PERGUNTAS DO MATERIAL:
**a)** Transcreva a parte do trecho sobre Kenzi Shiokava que vai de "Kenzi Shiokava na" a "Museum - JANM).", incluindo essas palavras.
**b)** Segundo o trecho sobre Kenzi Shiokava, em que data o escultor faleceu?

TRECHO DO TEXTO:
'''
Kenzi Shiokava na abertura da exposição, Fronteiras Transpacíficas: a arte da diáspora japonesa em Lima, Los Angeles, Cidade do México e São Paulo no Museu Nacional Nipo-americano (The Japan American National Museum - JANM).

Fiquei profundamente triste ao saber do recente falecimento do escultor Kenzi Shiokava em 18 de junho de 2021. Tive o prazer de entrevistá-lo em seu notável ateliê em 2017 para preparar o catálogo para a exposição do Museu Nacional Nipo-americano, Fronteiras Transpacíficas: a arte da diáspora japonesa em Lima, Los Angeles, Cidade do México e São Paulo. Em meio ao confortável caos de peças de madeira, ferramentas manuais, itens da coleção e livros, Kenzi estava radiante de alegria pela atenção repentina que começou a receber nos últimos anos, após quase uma vida inteira trabalhando no anonimato. Apresento este artigo novamente como uma homenagem a um artista que se dedicou acima de tudo ao seu trabalho, independentemente de ter reconhecimento - mas expressar a gratidão por termos tido a oportunidade de poder compartilhar o seu trabalho.
'''
DADOS REGISTRADOS:
'''
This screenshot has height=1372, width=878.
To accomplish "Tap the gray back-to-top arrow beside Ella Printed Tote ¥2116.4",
'''
RESPOSTAS POR TAREFA:
**a)**
Kenzi Shiokava na abertura da exposição, Fronteiras Transpacíficas: a arte da diáspora japonesa em Lima, Los Angeles, Cidade do México e São Paulo no Museu Nacional Nipo-americano (The Japan American National Museum - JANM).

**b)** Em 18 de junho de 2021.